Contributing to rustup
- Fork it!
- Create your feature branch:
git checkout -b my-new-feature
- Test it:
cargo test --features=test
- Lint it!
- Commit your changes:
git commit -am 'Add some feature'
- Push to the branch:
git push origin my-new-feature
- Submit a pull request :D
For developing on rustup
itself, you may want to install into a temporary
directory, with a series of commands similar to this:
cargo build
mkdir home
RUSTUP_HOME=home CARGO_HOME=home target/debug/rustup-init --no-modify-path -y
You can then try out rustup
with your changes by running home/bin/rustup
, without
affecting any existing installation. Remember to keep those two environment variables
set when running your compiled rustup-init
or the toolchains it installs, but unset
when rebuilding rustup
itself.
If you wish to install your new build to try out longer term in your home directory
then you can run cargo dev-install
which is an alias in .cargo/config
which
runs cargo run -- --no-modify-path -y
to install your build into your homedir.
We use rustfmt
to keep our codebase consistently formatted. Please ensure that
you have correctly formatted your code (most editors will do this automatically
when saving) or it may not pass the CI tests.
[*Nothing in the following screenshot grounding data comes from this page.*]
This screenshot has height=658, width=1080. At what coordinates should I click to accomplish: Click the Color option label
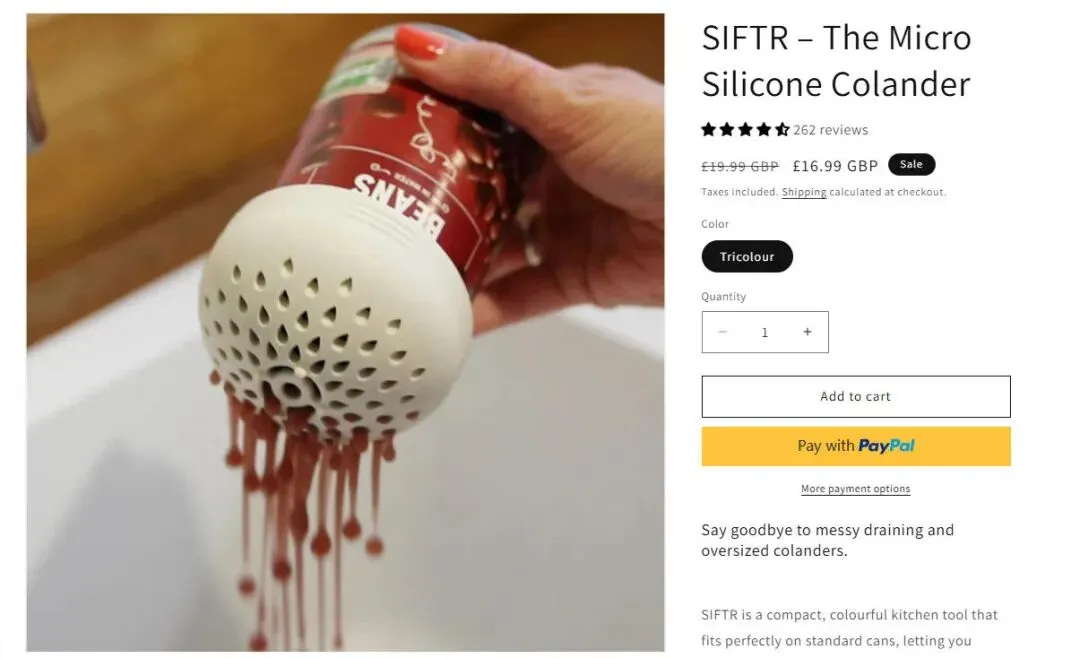tap(715, 224)
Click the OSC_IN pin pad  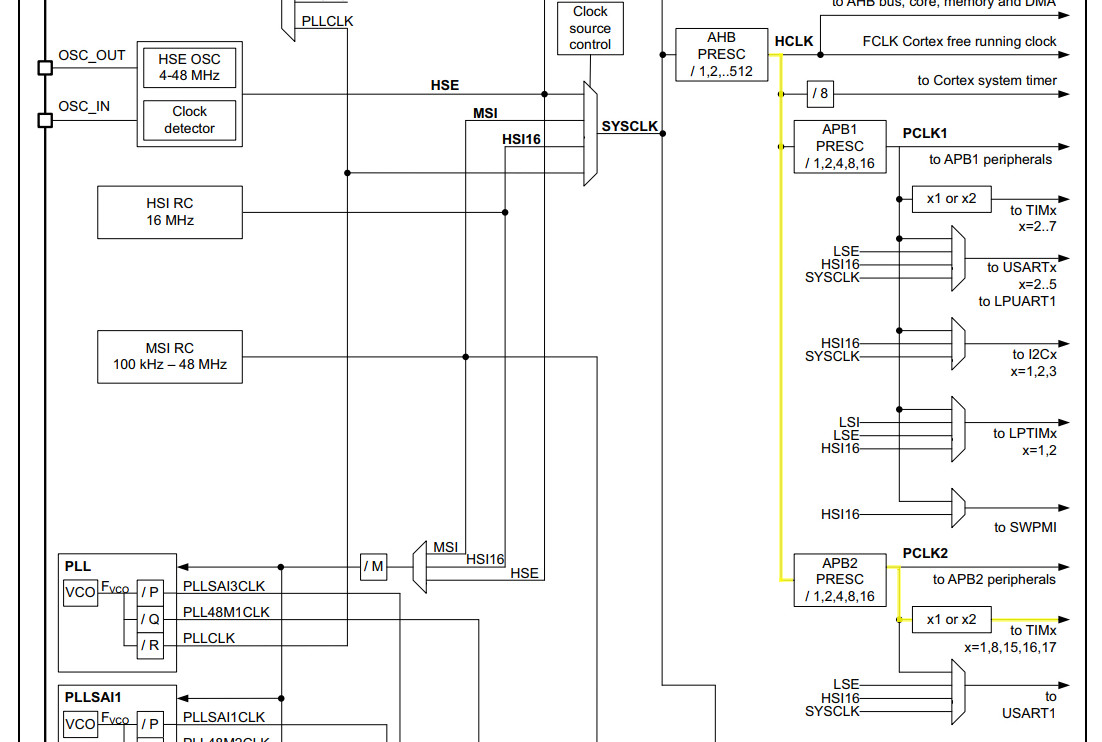[x=43, y=121]
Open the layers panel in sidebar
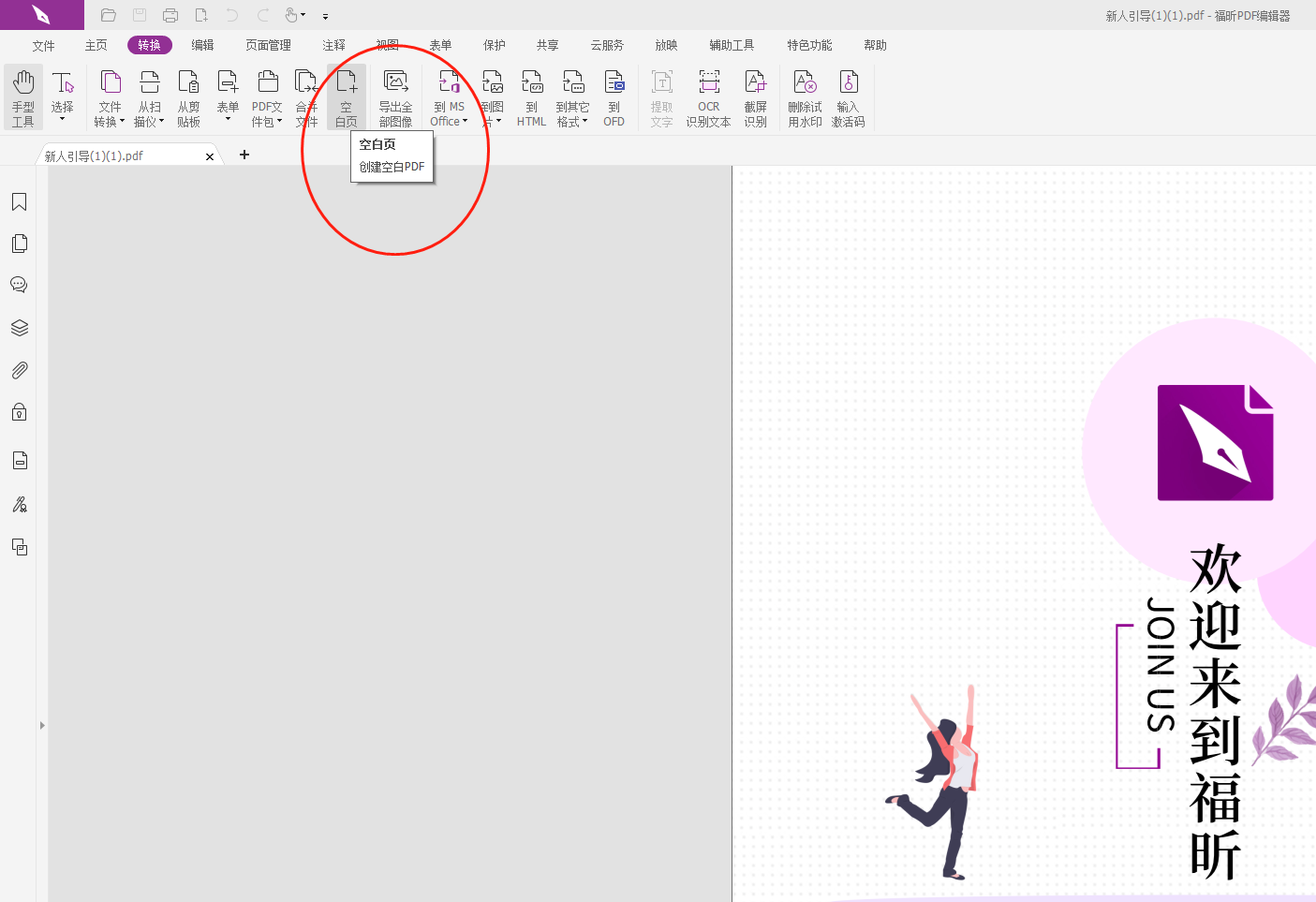The height and width of the screenshot is (902, 1316). click(x=19, y=328)
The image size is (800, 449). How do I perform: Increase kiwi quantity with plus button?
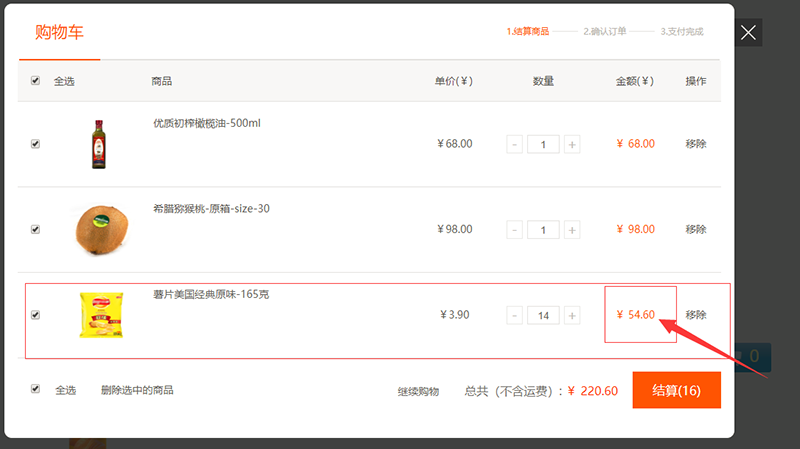click(x=572, y=230)
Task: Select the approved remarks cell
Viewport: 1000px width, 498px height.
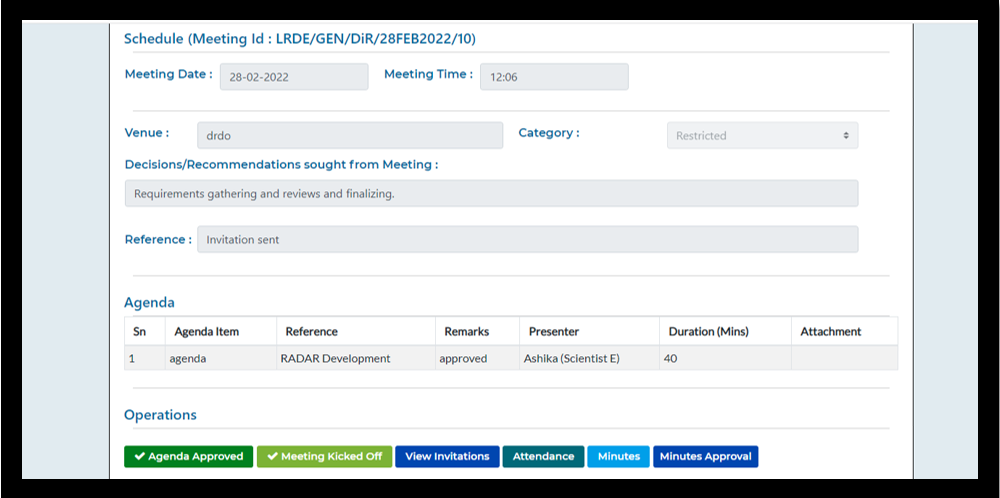Action: click(463, 359)
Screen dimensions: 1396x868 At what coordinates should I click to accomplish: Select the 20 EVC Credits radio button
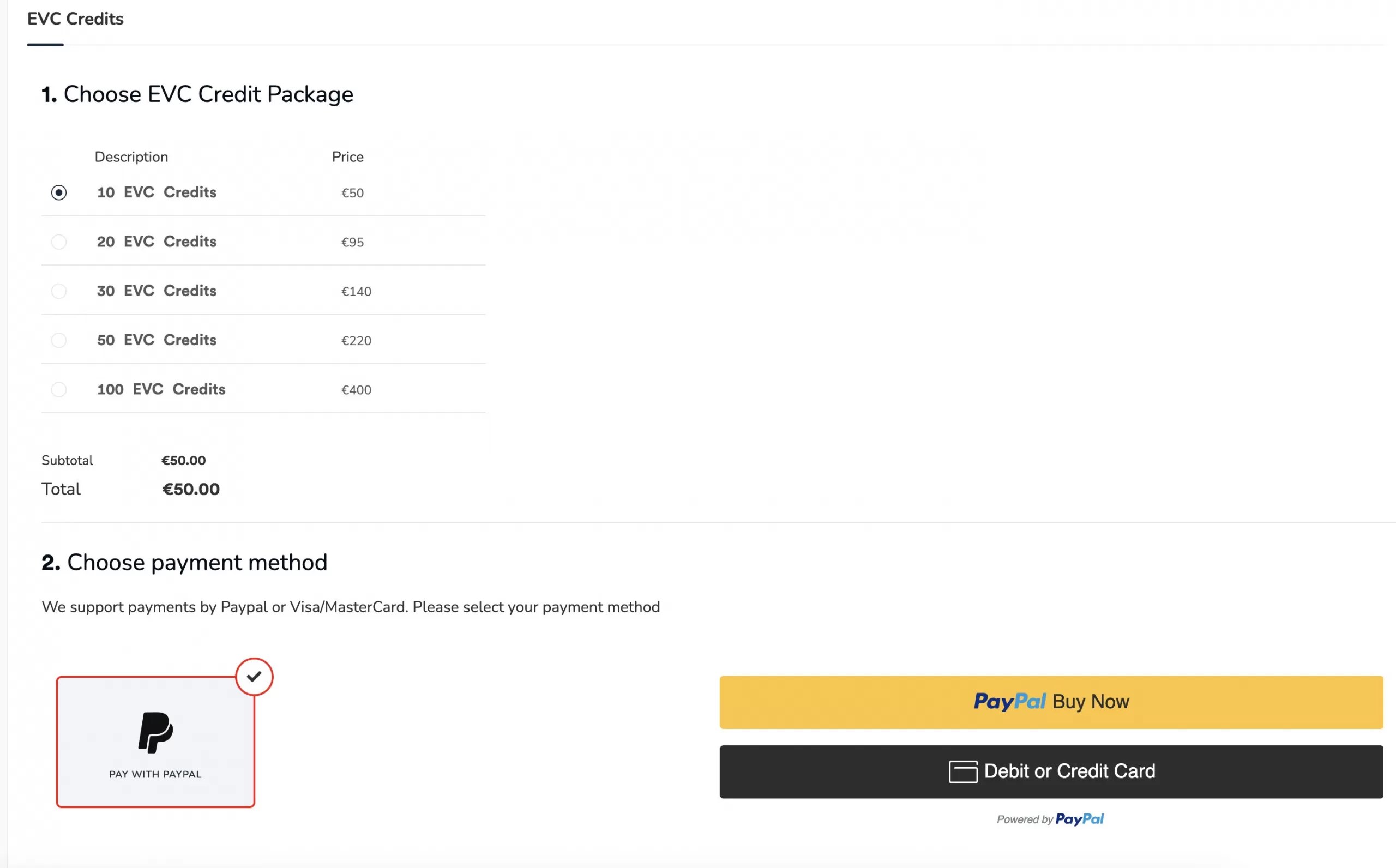58,242
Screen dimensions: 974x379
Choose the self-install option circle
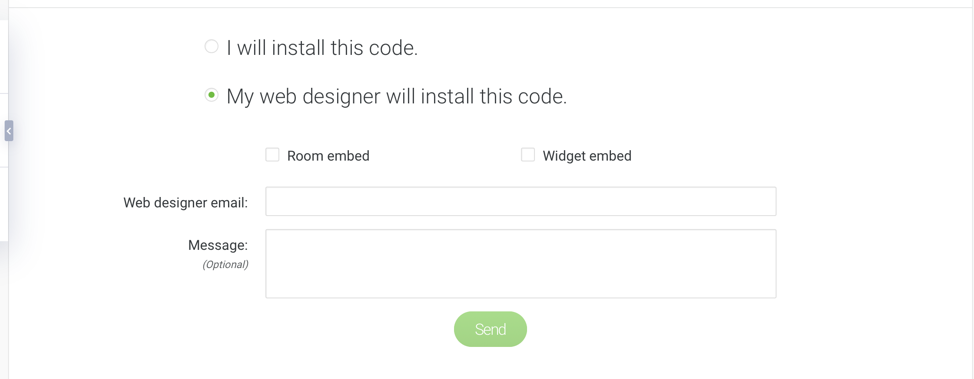212,47
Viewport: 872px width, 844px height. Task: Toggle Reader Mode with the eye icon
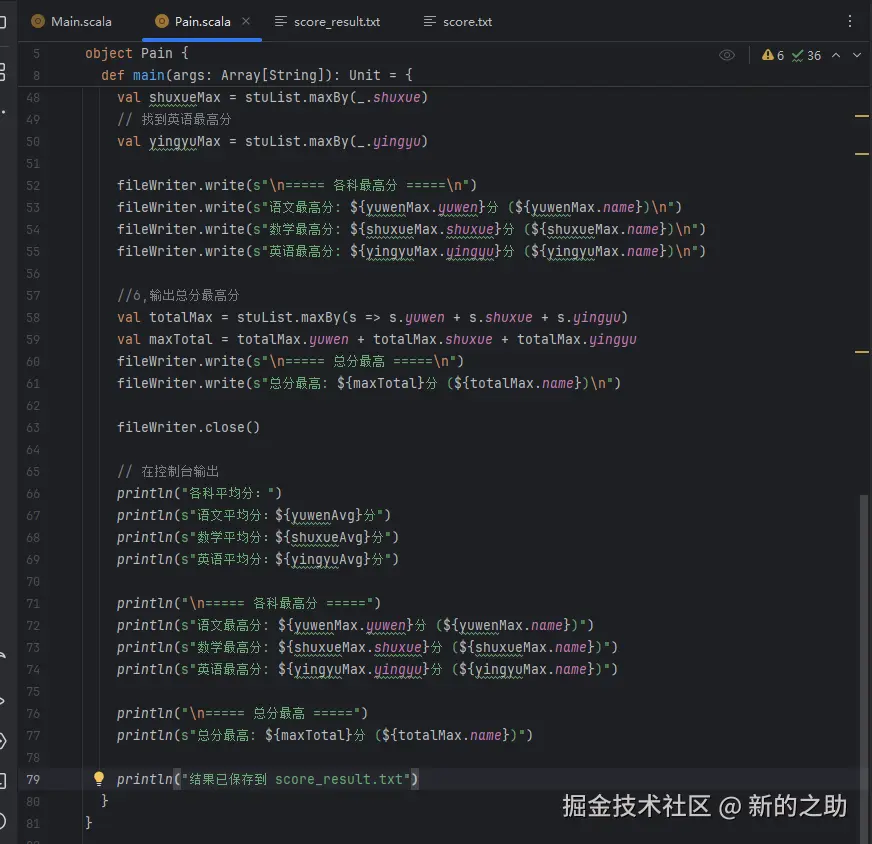(727, 55)
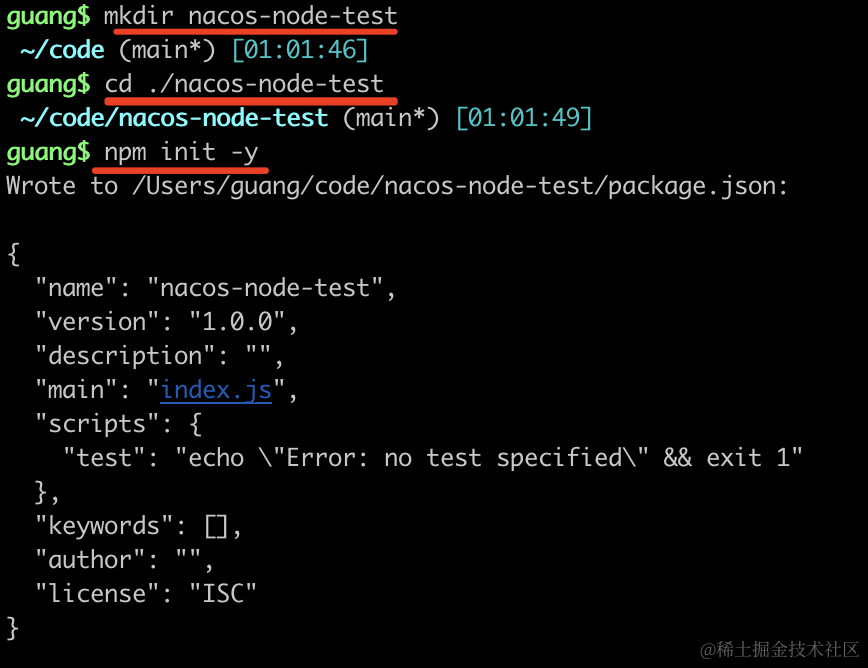The image size is (868, 668).
Task: Open the index.js link
Action: point(215,390)
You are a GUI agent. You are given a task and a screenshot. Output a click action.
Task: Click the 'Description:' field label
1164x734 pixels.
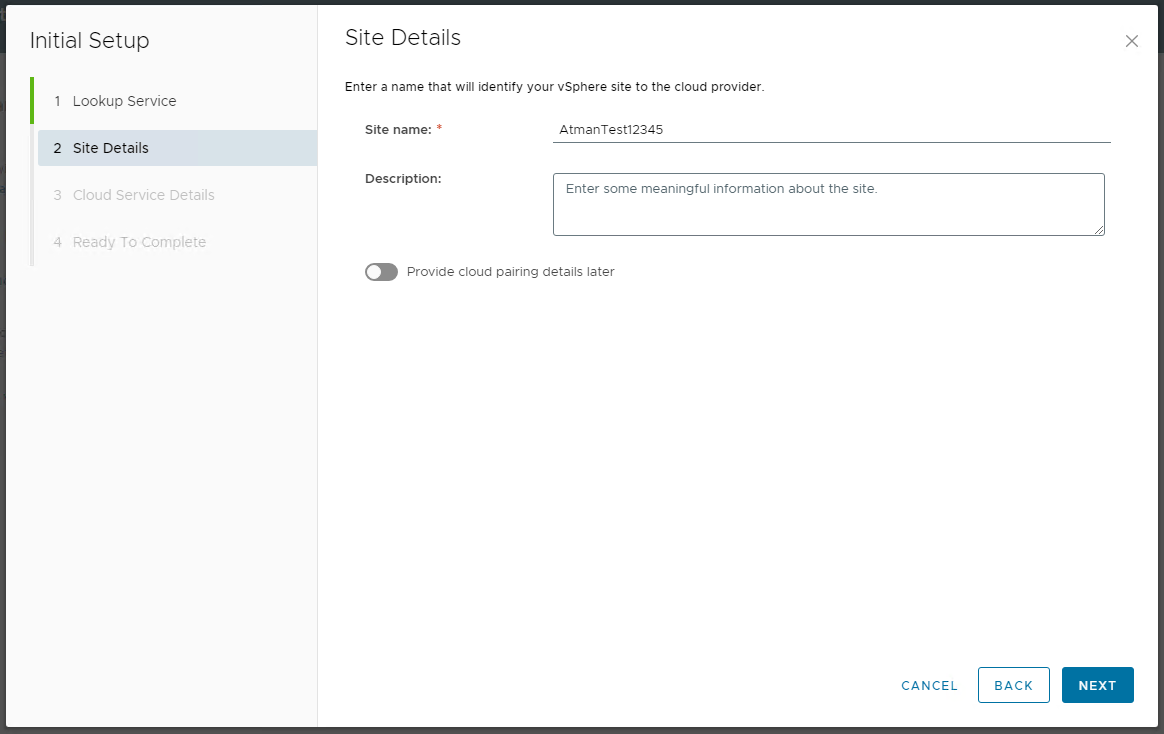tap(403, 178)
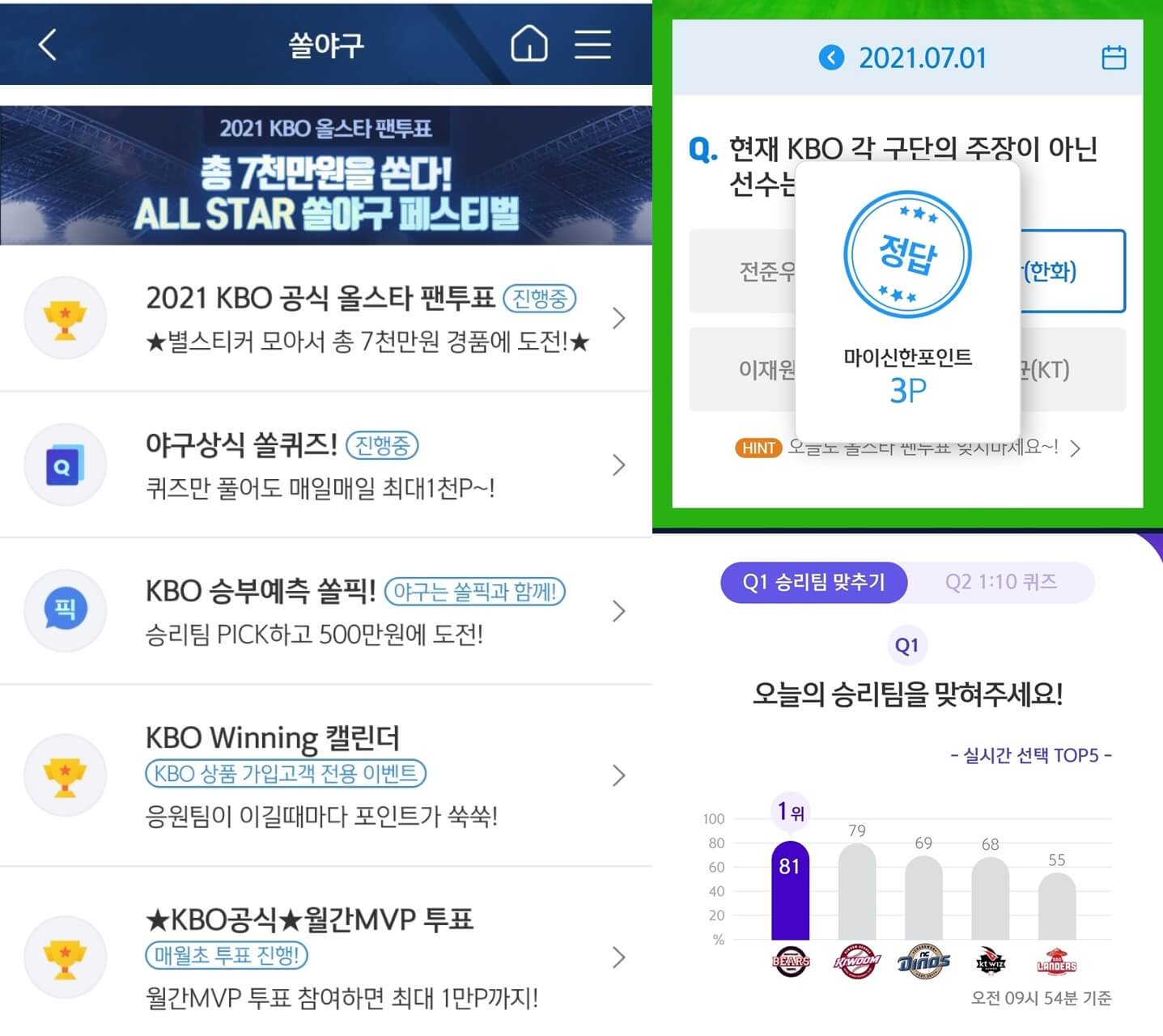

If you are moving, renaming or removing an existing mdBook page, please use mdBook’s
output.html.redirect
feature to ensure that the old URL gets redirected.
Unless you explicitly state otherwise, any contribution intentionally submitted for inclusion in the work by you, as defined in the Apache-2.0 license, shall be dual licensed as in the README, without any additional terms or conditions.